Aschura-Fest Bluten für Gott - und gegen die USA

Blut spritzt auf Passanten, auf dem Boden bilden sich Pfützen: In der ganzen Welt geißeln sich Schiiten heute selbst, oft bis zur Bewusstlosigkeit. Die Gläubigen feiern die Geburtsstunde ihrer Religion - im Libanon wird das Fest zu einer politischen Demonstration.

Aus Beirut berichtet


Beirut - Ibrahim sieht aus, als bräuchte er einen Notarzt, dringend. Sein Gesicht ist blutüberströmt, seine ehemals grauen Haare sind eine einzige rot verkrustete Masse. Getrocknetes Blut bröselt von den Wangen, von der Nase tropft es noch. Doch Ibrahim denkt nicht daran, sich an einen der vielen Sanitäter zu wenden. Er blutet freiwillig.

Vor einer Stunde hat Ibrahim den Kopf vorgebeugt, damit ihm ein Moschee-Helfer das Haar teilen konnte. Mit knappen Rasiermesser-Hieben brachte ihm der Mann die Schnitte in der Kopfhaut bei. "Es tut wirklich nicht weh", beteuert der 34-Jährige. "Wir spüren es nicht, weil wir es für Gott tun."

Es ist Samstag, es ist Aschura. Im Iran, im Irak, in allen Ländern, in denen schiitische Muslime leben, gedenken die Gläubigen heute des Todes von Hussein und seinen Gefolgsleuten. Im Libanon haben sich Tausende aus dem ganzen schiitischen Süden des Landes nach Nabatiye aufgemacht, um öffentlich um ihre Helden zu trauern.

Husseins gewaltsamer Tod 680 nach Christus in der irakischen Stadt Kerbala war die Geburtsstunde des Schiitentum. Hussein starb, weil es unter den Gefolgsleuten des Propheten zum Streit darum gekommen war, wer der rechtmäßige Nachfolger Mohammeds sein sollte. Mit 40.000 Mann soll sein Gegenspieler Yazid gegen Hussein und seine 72 Mannen gezogen sein. Der Überlieferung nach richtete die Übermacht ein Blutbad an.

Auch in katholischen Ländern gibt es Selbstgeißelung

Um daran zu erinnern, ritzen sich die Männer von Nabatiye heute die Kopfhaut auf. "Hussein, Hussein", skandieren sie, während sie in Prozessionen durch die Straßen ziehen. Sie schlagen sich rhythmisch auf die Kopfwunden, so dass das Blut auf die Umstehenden spritzt. Auf dem Asphalt der Straße, auf dem Marmorboden der Moschee haben sich Blutseen gebildet.

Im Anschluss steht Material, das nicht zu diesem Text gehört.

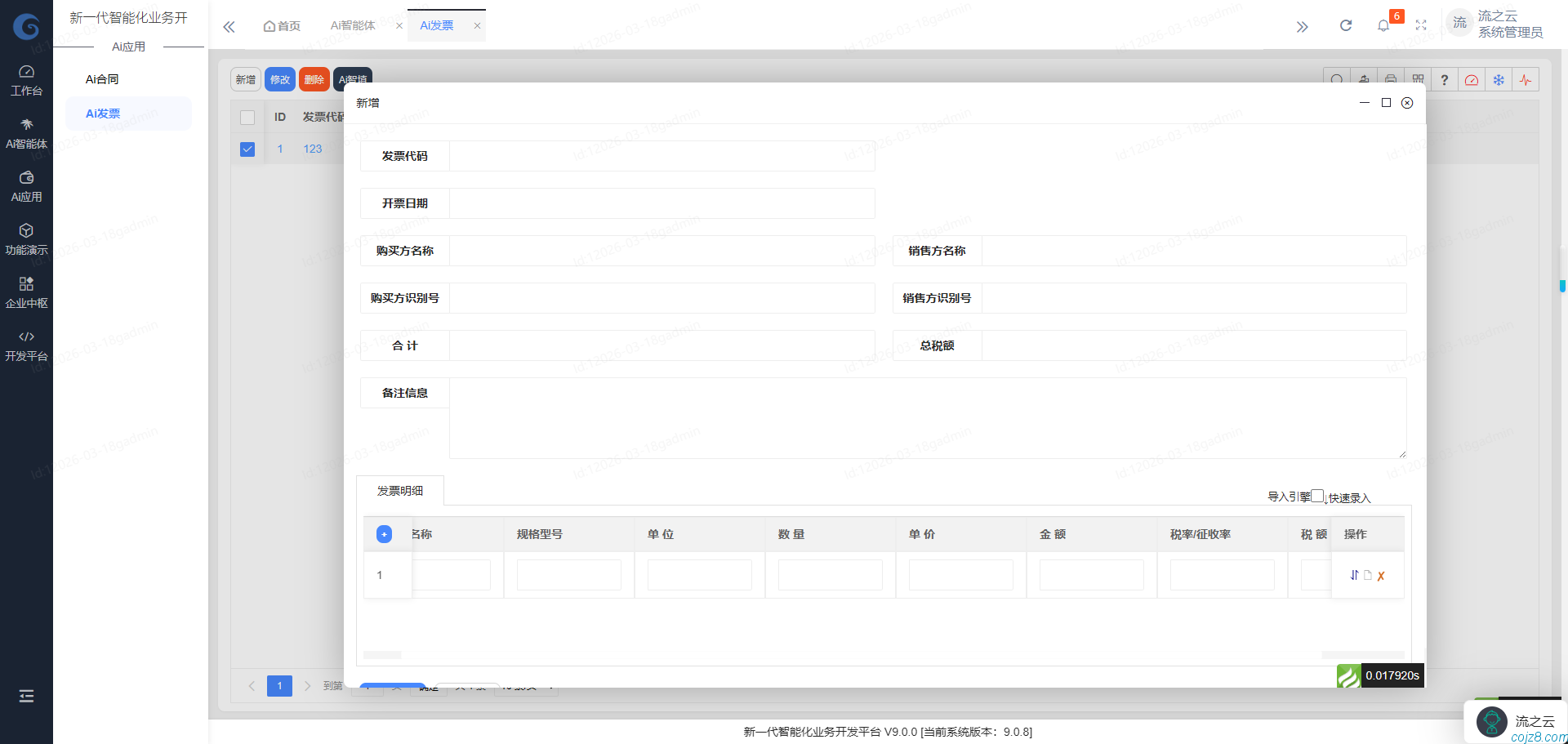Click the red 删除 button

Nicht jeder ist so standhaft wie Ibrahim: Alle paar Minuten werden Ohnmächtige zu den Sanitätszelten getragen, unter ihnen viele Kinder, deren Körper dem Blutverlust nicht gewachsen sind. Die jüngsten Prozessionsteilnehmer sind fünf, sechs Jahre alt.

Westlichen Beobachtern erscheint das Aschura-Fest auf den ersten Blick sehr fremd, fast abstoßend. Es kostet Anstrengung, sich daran zu erinnern, dass auch bei christlichen Passionsspielen in katholischen Ländern Selbstgeißelung zur Folklore gehört. Hier fließt ebenfalls reichlich Blut.